*Set exercise*
Render the part of the material that opens with the line containing "Where should I click to: Select the 送信メッセージテンプレート新規登録" and closes with the line containing "Looking at the screenshot, I should pos(144,495)." as a Markdown table with the columns Row and Line, leaving out blank lines.

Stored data
══════
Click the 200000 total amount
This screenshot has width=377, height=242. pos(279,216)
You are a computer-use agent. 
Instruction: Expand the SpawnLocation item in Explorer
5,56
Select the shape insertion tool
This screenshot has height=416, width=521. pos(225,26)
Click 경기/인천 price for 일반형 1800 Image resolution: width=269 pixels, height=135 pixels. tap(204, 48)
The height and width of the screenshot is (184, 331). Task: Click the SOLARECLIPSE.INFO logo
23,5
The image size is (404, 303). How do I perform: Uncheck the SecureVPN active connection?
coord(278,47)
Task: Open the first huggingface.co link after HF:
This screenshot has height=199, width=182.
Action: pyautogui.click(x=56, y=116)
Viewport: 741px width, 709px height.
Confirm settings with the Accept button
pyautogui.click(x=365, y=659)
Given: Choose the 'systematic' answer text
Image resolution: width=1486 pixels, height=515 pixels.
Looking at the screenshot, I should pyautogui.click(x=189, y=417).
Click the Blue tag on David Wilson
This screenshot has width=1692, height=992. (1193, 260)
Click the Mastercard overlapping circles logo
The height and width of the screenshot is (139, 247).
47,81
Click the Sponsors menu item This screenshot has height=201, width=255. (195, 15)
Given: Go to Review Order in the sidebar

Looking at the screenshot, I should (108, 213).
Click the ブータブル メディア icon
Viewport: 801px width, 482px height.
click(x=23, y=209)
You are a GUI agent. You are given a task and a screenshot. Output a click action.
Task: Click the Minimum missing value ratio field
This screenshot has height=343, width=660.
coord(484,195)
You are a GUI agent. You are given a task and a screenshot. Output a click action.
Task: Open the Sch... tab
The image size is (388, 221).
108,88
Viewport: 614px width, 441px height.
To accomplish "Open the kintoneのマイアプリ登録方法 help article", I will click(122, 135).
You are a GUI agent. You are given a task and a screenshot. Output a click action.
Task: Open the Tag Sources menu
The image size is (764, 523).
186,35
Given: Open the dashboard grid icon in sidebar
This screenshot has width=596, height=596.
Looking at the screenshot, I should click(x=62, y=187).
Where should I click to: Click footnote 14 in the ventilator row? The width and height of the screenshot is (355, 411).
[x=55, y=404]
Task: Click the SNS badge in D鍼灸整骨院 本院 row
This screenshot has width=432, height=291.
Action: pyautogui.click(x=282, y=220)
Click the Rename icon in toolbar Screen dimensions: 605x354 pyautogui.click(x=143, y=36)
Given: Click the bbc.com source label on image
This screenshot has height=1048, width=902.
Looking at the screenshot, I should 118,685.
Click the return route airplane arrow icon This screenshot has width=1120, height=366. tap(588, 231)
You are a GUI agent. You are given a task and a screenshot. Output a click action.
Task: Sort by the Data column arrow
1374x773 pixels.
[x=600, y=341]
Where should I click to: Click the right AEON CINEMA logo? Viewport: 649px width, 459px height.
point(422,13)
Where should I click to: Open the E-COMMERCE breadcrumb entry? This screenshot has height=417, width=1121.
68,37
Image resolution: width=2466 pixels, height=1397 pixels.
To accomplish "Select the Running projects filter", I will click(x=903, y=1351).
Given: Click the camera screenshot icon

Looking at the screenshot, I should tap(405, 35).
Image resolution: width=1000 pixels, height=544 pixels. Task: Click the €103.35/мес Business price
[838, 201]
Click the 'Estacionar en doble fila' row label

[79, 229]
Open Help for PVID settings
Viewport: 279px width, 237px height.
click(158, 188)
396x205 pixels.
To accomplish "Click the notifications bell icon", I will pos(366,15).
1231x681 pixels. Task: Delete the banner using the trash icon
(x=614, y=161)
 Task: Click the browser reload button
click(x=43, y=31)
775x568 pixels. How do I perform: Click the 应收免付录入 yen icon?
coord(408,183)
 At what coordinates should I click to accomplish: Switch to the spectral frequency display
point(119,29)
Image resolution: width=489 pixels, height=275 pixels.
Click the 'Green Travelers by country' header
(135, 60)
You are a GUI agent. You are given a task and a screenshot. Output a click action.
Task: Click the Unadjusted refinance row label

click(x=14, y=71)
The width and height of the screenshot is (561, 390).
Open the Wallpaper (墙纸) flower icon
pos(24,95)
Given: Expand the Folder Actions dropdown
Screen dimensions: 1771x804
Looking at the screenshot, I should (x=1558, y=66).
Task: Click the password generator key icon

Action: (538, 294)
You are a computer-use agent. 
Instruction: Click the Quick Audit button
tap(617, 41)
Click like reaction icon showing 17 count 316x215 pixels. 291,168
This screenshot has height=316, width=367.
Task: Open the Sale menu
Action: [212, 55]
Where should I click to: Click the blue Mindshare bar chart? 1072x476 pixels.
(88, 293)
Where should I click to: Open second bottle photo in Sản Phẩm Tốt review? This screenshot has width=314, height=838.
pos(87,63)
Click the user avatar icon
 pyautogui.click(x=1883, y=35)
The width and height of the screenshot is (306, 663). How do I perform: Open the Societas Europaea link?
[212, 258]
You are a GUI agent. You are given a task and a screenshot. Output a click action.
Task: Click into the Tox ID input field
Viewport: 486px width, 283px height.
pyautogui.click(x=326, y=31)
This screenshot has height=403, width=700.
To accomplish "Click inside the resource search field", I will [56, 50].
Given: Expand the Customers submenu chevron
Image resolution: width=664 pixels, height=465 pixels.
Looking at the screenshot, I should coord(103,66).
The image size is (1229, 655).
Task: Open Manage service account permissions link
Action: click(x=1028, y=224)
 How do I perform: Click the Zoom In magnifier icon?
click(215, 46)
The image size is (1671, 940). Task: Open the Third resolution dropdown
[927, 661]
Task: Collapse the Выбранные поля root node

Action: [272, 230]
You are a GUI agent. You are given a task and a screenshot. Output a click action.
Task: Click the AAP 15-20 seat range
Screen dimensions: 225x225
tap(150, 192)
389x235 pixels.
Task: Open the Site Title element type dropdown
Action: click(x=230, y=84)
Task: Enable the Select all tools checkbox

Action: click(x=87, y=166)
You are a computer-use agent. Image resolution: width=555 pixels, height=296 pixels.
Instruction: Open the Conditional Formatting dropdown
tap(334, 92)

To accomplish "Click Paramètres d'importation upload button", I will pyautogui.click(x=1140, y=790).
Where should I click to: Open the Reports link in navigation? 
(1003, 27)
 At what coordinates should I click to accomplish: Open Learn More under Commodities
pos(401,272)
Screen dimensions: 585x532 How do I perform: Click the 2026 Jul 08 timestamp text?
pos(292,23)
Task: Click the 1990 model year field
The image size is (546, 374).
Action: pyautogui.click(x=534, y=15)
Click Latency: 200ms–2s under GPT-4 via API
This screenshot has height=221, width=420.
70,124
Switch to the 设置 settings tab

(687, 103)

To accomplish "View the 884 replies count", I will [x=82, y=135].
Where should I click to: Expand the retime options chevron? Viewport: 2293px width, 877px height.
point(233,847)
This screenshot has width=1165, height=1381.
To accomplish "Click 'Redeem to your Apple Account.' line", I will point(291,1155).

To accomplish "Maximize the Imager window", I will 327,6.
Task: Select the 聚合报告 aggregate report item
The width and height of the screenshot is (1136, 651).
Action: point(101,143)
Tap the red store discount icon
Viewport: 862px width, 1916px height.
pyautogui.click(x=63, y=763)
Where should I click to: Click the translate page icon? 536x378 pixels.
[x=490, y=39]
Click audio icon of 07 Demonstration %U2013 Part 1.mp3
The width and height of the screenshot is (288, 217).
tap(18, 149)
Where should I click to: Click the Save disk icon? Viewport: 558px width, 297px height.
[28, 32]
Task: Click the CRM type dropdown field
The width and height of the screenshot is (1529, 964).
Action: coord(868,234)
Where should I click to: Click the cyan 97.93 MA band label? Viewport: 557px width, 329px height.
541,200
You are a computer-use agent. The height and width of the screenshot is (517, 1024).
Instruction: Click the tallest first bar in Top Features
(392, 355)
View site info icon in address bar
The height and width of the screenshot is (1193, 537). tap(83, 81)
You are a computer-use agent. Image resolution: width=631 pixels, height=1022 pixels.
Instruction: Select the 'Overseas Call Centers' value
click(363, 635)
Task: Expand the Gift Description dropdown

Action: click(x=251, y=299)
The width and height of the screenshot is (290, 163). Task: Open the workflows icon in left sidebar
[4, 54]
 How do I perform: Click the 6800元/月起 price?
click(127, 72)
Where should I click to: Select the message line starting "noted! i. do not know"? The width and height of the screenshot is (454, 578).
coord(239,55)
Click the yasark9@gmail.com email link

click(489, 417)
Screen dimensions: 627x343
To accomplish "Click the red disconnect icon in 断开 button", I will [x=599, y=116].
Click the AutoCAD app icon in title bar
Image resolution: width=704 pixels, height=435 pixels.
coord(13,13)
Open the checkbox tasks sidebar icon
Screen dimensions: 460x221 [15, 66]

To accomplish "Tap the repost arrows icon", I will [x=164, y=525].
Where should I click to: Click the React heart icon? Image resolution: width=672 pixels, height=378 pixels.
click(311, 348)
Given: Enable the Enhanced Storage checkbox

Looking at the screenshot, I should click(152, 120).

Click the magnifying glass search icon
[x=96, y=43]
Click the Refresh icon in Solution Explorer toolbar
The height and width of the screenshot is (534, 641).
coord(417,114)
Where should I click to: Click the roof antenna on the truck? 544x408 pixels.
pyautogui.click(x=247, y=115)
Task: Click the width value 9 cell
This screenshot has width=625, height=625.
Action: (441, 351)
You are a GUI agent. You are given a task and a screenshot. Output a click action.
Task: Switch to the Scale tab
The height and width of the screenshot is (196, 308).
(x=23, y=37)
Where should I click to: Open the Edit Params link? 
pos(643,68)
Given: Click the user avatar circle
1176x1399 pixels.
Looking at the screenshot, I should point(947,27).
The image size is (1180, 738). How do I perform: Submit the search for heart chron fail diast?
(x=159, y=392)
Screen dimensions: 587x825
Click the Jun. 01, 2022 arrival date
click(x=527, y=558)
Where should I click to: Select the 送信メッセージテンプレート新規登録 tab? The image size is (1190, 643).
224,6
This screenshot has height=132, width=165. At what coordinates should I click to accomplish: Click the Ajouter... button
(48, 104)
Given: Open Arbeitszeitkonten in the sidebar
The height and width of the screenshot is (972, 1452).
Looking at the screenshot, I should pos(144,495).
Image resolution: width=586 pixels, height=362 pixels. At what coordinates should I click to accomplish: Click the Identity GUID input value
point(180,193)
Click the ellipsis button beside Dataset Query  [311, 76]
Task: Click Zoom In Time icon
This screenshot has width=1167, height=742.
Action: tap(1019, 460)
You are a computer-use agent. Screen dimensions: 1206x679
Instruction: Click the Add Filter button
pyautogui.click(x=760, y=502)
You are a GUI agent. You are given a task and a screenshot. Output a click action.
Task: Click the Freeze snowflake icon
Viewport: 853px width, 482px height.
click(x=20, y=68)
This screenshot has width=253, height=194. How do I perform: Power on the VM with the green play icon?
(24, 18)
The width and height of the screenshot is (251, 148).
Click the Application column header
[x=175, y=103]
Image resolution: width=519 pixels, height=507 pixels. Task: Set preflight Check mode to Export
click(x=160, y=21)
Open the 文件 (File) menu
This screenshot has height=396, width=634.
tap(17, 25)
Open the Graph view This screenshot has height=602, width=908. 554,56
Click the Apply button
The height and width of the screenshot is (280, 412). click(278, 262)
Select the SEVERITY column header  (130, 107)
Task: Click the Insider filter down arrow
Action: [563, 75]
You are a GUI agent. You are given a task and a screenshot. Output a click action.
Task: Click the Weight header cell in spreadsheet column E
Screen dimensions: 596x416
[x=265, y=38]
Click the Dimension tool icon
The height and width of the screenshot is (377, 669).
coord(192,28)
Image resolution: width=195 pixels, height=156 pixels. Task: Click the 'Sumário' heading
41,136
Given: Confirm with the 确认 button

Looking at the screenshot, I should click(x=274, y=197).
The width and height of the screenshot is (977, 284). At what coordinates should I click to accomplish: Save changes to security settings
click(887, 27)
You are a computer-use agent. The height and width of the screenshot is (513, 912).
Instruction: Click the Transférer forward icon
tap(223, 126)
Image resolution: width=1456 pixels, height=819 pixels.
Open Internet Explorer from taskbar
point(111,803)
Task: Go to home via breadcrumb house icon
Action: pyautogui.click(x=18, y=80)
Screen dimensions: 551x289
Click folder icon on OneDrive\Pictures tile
══════
*Worked solution*
| Row | Line |
|---|---|
| 1 | Where should I click to: Select the 送信メッセージテンプレート新規登録 tab? The image size is (1190, 643). |
| 2 | 224,6 |
| 3 | This screenshot has height=132, width=165. At what coordinates should I click to accomplish: Click the Ajouter... button |
| 4 | (48, 104) |
| 5 | Given: Open Arbeitszeitkonten in the sidebar |
| 6 | The height and width of the screenshot is (972, 1452). |
| 7 | Looking at the screenshot, I should pos(144,495). |